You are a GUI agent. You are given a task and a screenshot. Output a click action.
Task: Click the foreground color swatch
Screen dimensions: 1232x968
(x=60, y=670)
* * *
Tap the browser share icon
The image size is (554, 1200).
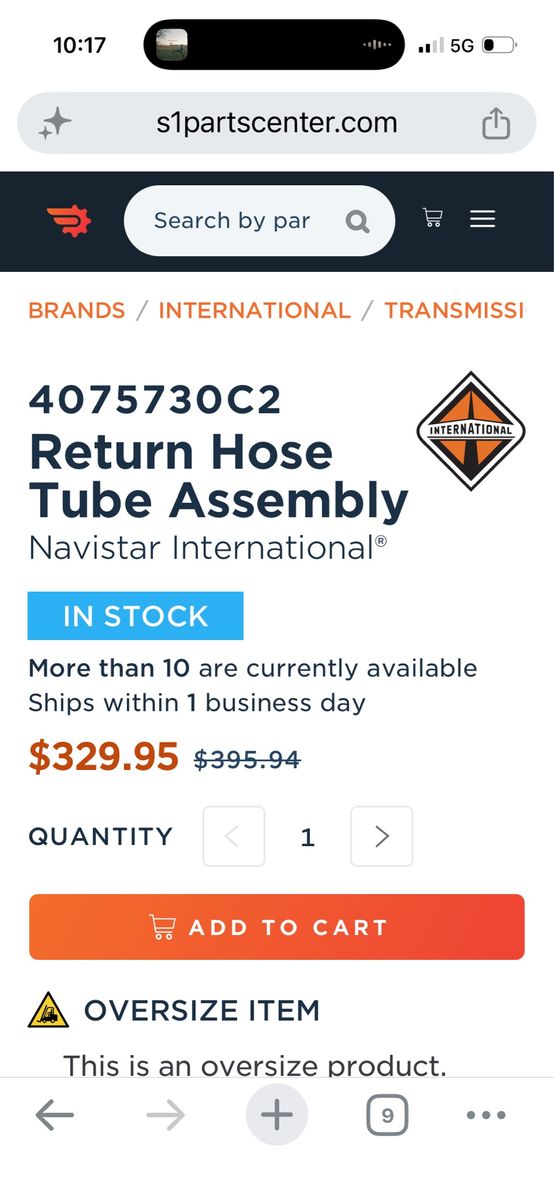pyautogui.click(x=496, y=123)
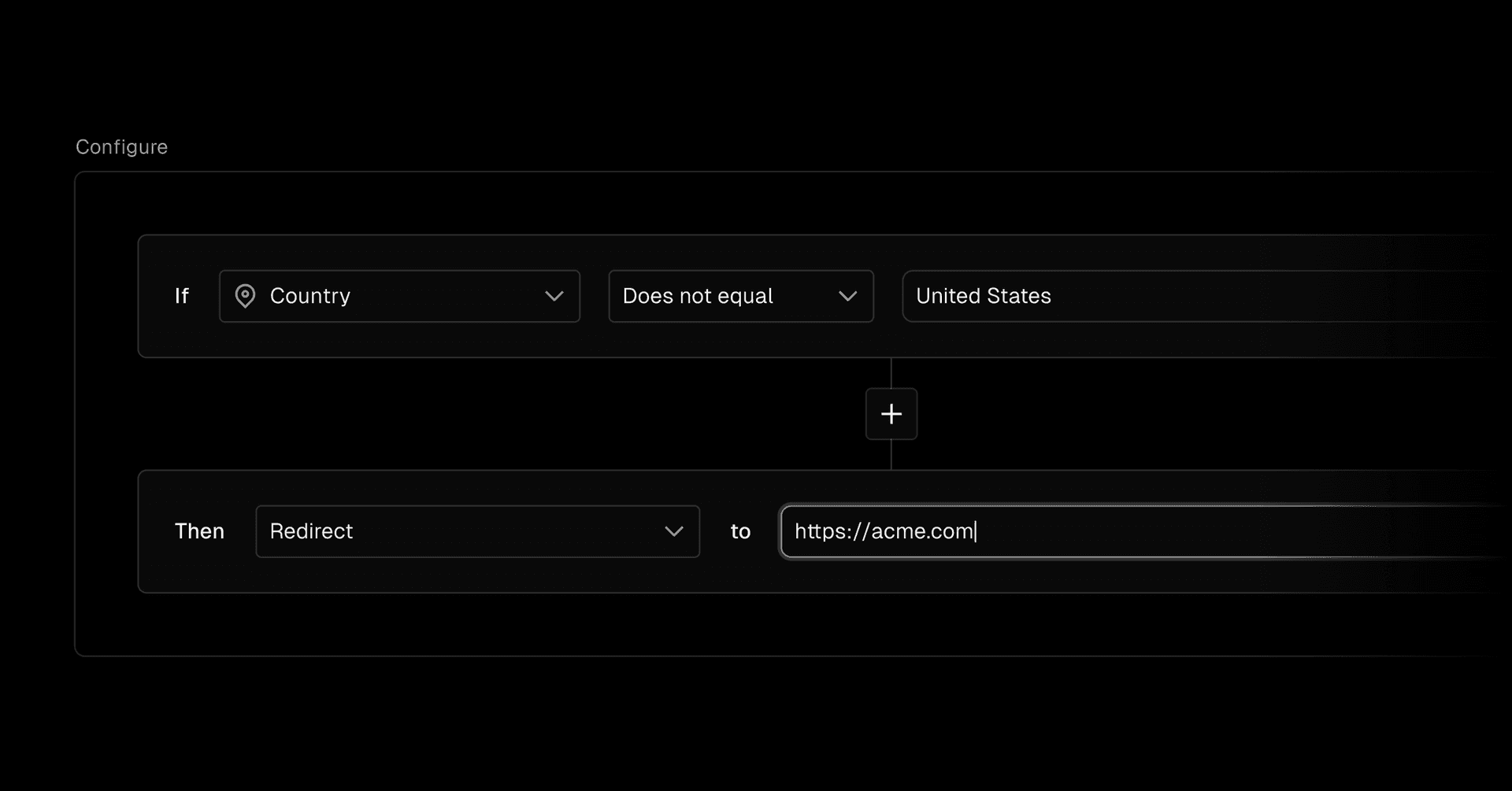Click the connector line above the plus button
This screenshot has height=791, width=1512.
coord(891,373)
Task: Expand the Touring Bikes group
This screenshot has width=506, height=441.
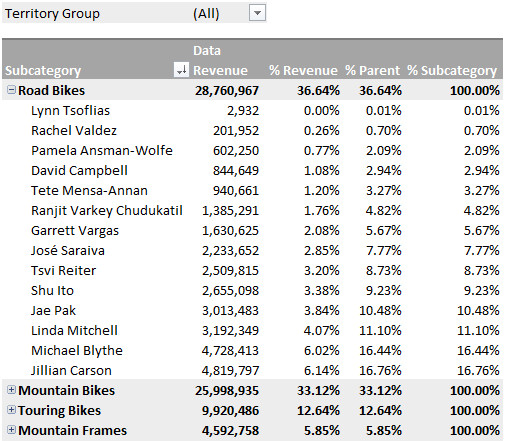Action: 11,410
==
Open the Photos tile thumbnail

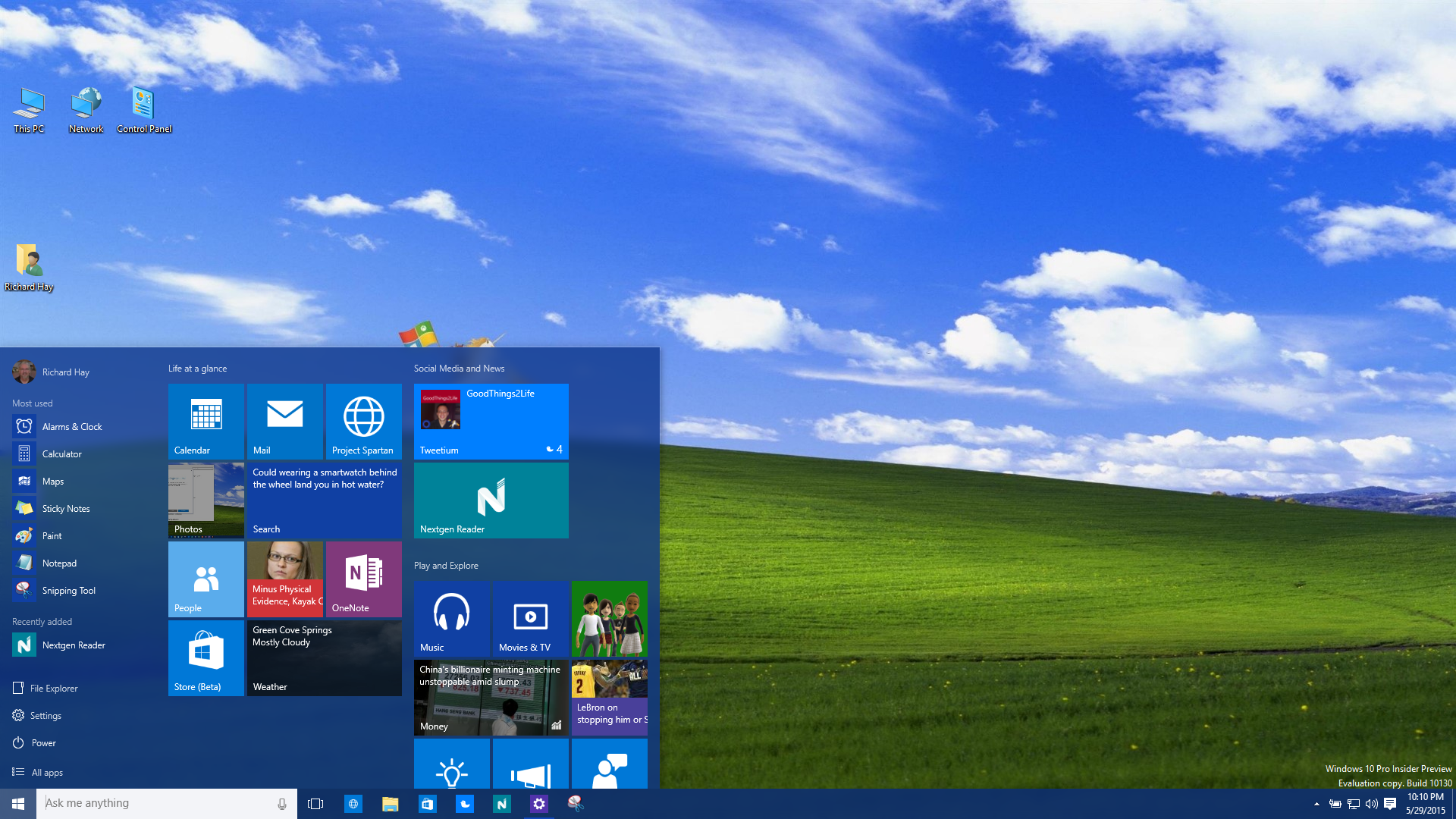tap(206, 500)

Exercise goal> Reproduce the data from the line with "You are a GUI" to the line with "(x=60, y=670)", both included, with every coordinate in the answers reduced by 98. All other text, including the requests and their stated dimensions, must remain unchanged.

Expected answer>
You are a GUI agent. You are given a task and a screenshot. Output a click action.
Task: Click the foreground color swatch
Screen dimensions: 1232x968
(x=-38, y=572)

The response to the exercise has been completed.